The 6-foot Minnesota native played bigger than his stature all season long. Jones was Duke’s go-to scoring threat in crunch time in 2014-2015, including the 3-ball that sealed Coach K’s fifth national title just two weeks ago. Jones is a volume shooter who connected on 41 percent of his shots from the floor and 37 percent from deep. His role in the NBA won’t be as a primary scorer, but as a complimentary piece and facilitator as he averaged almost 6 assists pregame this season. Jones is a mid to late first round pick.

Justin Anderson, Virginia, Junior

I would have loved to see Anderson come back for his senior season, especially after missing crucial time toward the end of the season. Anderson was one of the country’s most efficient two-way players in the country this season, averaging 12.2 points and 4 rebounds per game, while shooting over 45 percent from behind the arc. He’s athletic and can do a little bit of everything, so finding his way into an NBA rotation shouldn’t be  an issue for Anderson. Anderson is a mid first-round pick and could fit nicely with Frank Vogel’s defense first system in Indiana, backing up Paul George.
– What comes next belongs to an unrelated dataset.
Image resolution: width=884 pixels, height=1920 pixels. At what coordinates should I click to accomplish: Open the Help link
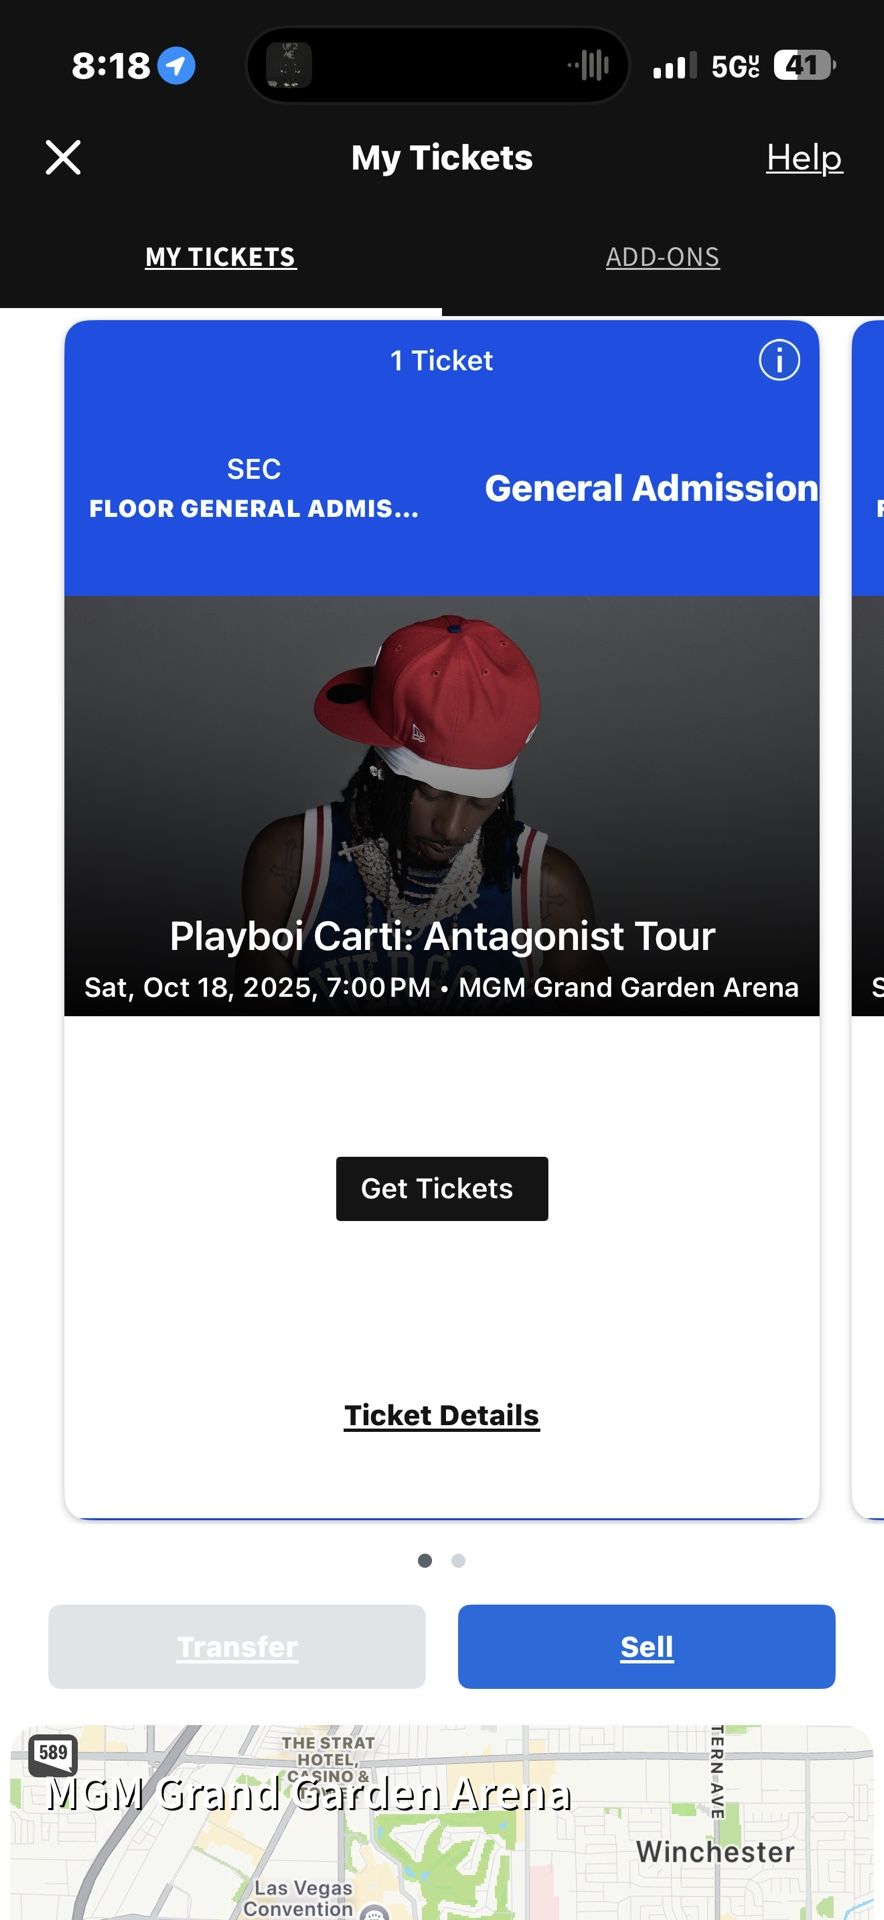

Montrezl Harrell, Louisville, Junior

Harrell was probably a first-round pick if he had chosen to come out last spring, but he decided to stay in The Ville and play for Rick Pitino. By staying in school, the 6-8 Harrell might have made himself a few million dollars a more per year — novel concept, right? Staying in school, improving.

Harrell nearly averaged a double-double in points (15.5) and rebounds (9.6) this past season, but where Harrell really earned his money (scholarship) is on the defensive end where he recycled opponent’s shots like he was Captain Planet. Harrell is a bit of a loose cannon on the floor, like a skinnier, more athletic Ben Wallace. Remember that guy? Harrell is another first-rounder, probably mid to late first round. Sports Illustrated’s Chris Mannix has him going to Washington at 19. I don’t disagree.
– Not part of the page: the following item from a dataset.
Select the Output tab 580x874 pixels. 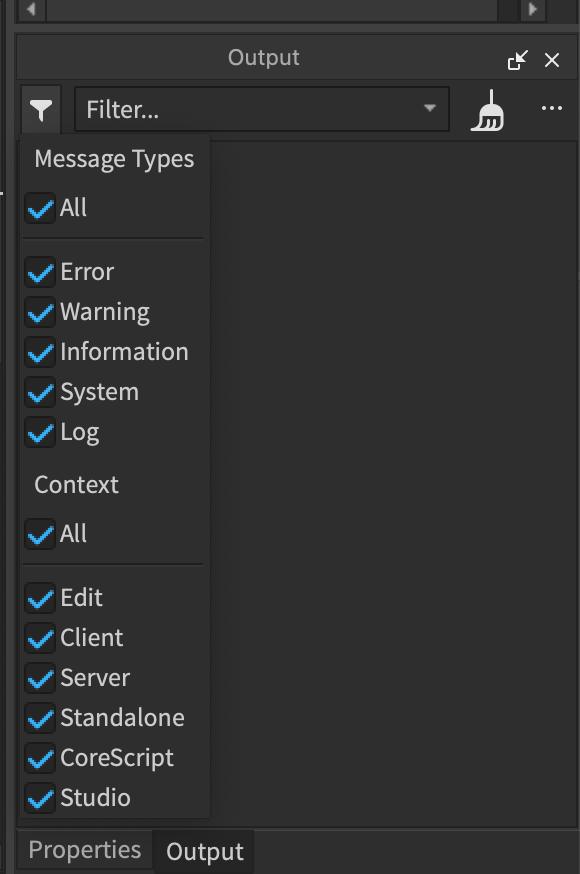point(203,851)
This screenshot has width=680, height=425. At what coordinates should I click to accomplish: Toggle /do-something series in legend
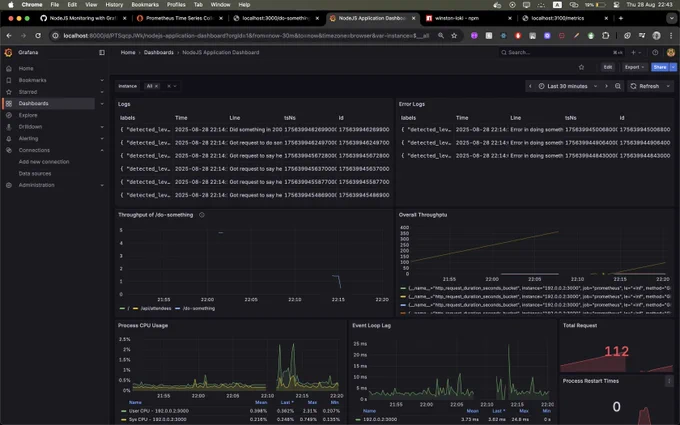(195, 308)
Trevor Lacey, NC State, Junior

Lacey was the best perimeter player in the ACC that you weren’t watching. That’s what happens when your coach is Mark Gottfried; you aren’t on TV a lot. Lacey will likely fall to the second round as he still has much to fine-tune, especially on the
defensive end. So why leave early — especially on an NC State team that looks to be much improved in 2015-16? Lacey is already 23 and will be 24 in October, giving him a smaller gap to earn a professional contract than say a 20-year-old sophomore or 19-year-old freshman. Lacey is a very smart, athletic player who can score in a variety of ways and should find himself on an NBA roster in October.
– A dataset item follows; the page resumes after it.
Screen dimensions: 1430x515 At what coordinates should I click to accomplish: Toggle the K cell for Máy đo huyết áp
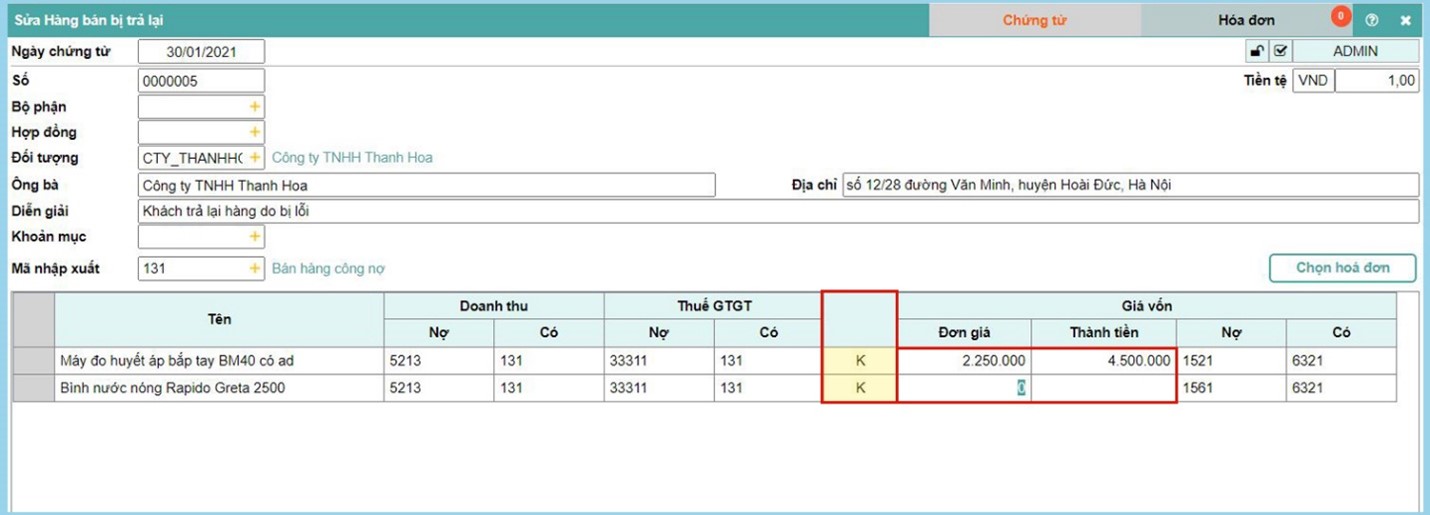pos(859,362)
Olivier Hanlan, Boston College, Junior

Who? If Trevor Lacey is the best player you weren’t watching in the ACC, then Olivier Hanlan was the best player in the ACC you never heard of. In fact, I totally forgot that Boston College was still in the ACC.

Hanlan’s 6-4 frame and scoring ability can make him a viable combo-guard off the bench for many NBA teams. Hanlan led BC in scoring the past three seasons and averaged over 21 points per game in ACC play this past season to go along with over 4 rebounds and assists. Methinks Hanlan is another second-rounder.

Justise Winslow, Duke, Freshman

Maybe no player besides R.J. Hunter improved their draft stock over the month of March than Duke’s Justise Winslow. Winslow went from first round likely to probable lottery pick. Winslow might be the most athletic wing player to come out of this draft class, which is saying something in 2015. Make no mistakes, Winslow’s game is quite raw and he could start out as a role player from the bench, but his upside and physicality are too much for NBA teams to pass up. I don’t think the Lakers would necessarily be a good fit, but I think they take Winslow within the first 10 picks.

Terry Rozier, Louisville, Freshman

Rozier was the Cards’ leading scorer this past season, despite only shooting 41 percent from the floor and 31 percent from deep. Rozier might be one of the more purely athletic guards in the draft, but he lacks the finer points. His stock might not ever be higher, though and is sure to be a second rounder. Rozier could make a nice back up point guard for a team who is already solidified at the position. Early second round … Minnesota or Brooklyn might work.